Google doesn’t see it that way.
“Match Group would have you believe that all Google Play provides is payment processing. This simply isn’t true, and Match Group knows it,” Google vice president Wilson White writes in a public policy blog post in an attempt to retort Match Group’s claims. “Match Group knows Google Play provides tools and a global distribution platform that helps developers grow their business. And Match Group knows this because they have used these tools and our platform to build a very successful global business. They want access to Google Play’s global distribution platform and users, they want to unfairly leverage Google’s substantial investments in the platform, and they want it all for free.”
The issue, White says, is that building the Google Play ecosystem is expensive, and Google has the right to charge developers for that service. The Android platform that Google serves has 2.5 billion monthly active users in over 190 countries around the world, and Google says that it has spent years building trust with those users.
Google also argues that its fees are the lowest among major app stores.

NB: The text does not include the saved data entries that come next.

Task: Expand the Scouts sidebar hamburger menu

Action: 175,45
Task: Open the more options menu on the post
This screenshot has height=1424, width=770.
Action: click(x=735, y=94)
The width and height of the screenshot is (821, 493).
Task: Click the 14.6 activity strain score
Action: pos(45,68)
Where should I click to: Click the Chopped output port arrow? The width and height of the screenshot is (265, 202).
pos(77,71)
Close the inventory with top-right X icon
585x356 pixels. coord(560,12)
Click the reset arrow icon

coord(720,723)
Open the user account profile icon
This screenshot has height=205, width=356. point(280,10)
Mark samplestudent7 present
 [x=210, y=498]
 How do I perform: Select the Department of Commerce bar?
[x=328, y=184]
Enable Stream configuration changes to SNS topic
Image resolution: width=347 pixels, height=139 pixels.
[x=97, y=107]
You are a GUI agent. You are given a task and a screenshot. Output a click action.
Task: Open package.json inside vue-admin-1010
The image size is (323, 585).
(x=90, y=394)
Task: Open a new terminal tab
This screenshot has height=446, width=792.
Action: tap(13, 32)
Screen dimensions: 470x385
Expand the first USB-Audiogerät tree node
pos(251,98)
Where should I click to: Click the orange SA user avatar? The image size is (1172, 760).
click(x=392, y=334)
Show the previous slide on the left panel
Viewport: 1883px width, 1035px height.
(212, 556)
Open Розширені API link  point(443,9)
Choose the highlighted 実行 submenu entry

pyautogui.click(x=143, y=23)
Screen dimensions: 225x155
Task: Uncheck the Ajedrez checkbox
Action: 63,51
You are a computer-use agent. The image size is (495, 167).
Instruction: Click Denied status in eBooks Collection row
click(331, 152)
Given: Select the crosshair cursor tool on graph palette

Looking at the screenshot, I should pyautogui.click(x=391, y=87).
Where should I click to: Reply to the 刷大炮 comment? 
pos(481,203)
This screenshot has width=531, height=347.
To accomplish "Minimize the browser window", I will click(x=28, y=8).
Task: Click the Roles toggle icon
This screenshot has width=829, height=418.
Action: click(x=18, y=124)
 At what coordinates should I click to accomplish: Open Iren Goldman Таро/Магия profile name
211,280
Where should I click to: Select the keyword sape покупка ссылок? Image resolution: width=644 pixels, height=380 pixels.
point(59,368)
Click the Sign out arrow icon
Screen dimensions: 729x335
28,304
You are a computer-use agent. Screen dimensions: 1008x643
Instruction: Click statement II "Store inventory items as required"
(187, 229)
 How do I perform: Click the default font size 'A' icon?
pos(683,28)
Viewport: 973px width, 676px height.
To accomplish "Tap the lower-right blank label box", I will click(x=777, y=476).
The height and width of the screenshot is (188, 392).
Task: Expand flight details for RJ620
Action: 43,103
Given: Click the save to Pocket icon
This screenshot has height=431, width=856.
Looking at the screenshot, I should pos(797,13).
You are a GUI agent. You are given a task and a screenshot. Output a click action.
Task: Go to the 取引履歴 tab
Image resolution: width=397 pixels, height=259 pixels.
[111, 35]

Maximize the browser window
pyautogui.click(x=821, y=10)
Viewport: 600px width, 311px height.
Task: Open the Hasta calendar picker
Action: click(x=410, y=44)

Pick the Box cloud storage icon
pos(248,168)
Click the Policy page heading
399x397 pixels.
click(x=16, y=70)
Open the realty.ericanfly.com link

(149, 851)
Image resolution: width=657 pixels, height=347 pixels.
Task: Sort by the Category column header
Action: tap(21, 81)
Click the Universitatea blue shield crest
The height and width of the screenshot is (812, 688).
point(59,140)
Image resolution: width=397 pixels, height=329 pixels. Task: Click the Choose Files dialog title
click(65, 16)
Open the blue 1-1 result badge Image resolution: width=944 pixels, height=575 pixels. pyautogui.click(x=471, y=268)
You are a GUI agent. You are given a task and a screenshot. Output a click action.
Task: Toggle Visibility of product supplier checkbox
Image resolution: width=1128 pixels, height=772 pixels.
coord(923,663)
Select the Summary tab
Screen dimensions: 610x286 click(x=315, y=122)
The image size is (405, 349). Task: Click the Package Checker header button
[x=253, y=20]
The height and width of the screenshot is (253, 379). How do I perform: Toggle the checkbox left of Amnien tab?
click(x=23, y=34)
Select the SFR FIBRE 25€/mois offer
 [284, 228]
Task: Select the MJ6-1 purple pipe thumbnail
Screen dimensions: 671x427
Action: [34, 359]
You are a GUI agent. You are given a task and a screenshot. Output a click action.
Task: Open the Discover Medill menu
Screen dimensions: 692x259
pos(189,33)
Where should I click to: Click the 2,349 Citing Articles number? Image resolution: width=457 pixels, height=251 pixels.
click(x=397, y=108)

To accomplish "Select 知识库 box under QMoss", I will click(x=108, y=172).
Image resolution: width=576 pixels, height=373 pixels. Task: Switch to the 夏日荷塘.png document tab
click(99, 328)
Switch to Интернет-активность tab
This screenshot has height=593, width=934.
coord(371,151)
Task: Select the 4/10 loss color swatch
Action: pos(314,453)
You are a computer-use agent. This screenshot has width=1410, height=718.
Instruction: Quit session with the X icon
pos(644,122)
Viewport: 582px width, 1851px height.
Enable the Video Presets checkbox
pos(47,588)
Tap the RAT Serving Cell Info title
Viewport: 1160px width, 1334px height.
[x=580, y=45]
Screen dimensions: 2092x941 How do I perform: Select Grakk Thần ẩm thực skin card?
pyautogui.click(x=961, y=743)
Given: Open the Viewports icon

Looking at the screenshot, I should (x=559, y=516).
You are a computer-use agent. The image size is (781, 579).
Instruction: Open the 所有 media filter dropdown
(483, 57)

“Google Play is the first major platform to move away from one-size-fits-all pricing to meet developers’ different needs,” White continues. “Today, just around 3 percent of developers are subject to a service fee and 99 percent of those developers qualify for a service fee of 15 percent or less. Match Group’s apps, for example, are eligible to pay just 15 percent on Google Play for digital subscriptions, which is the lowest rate among major app platforms.”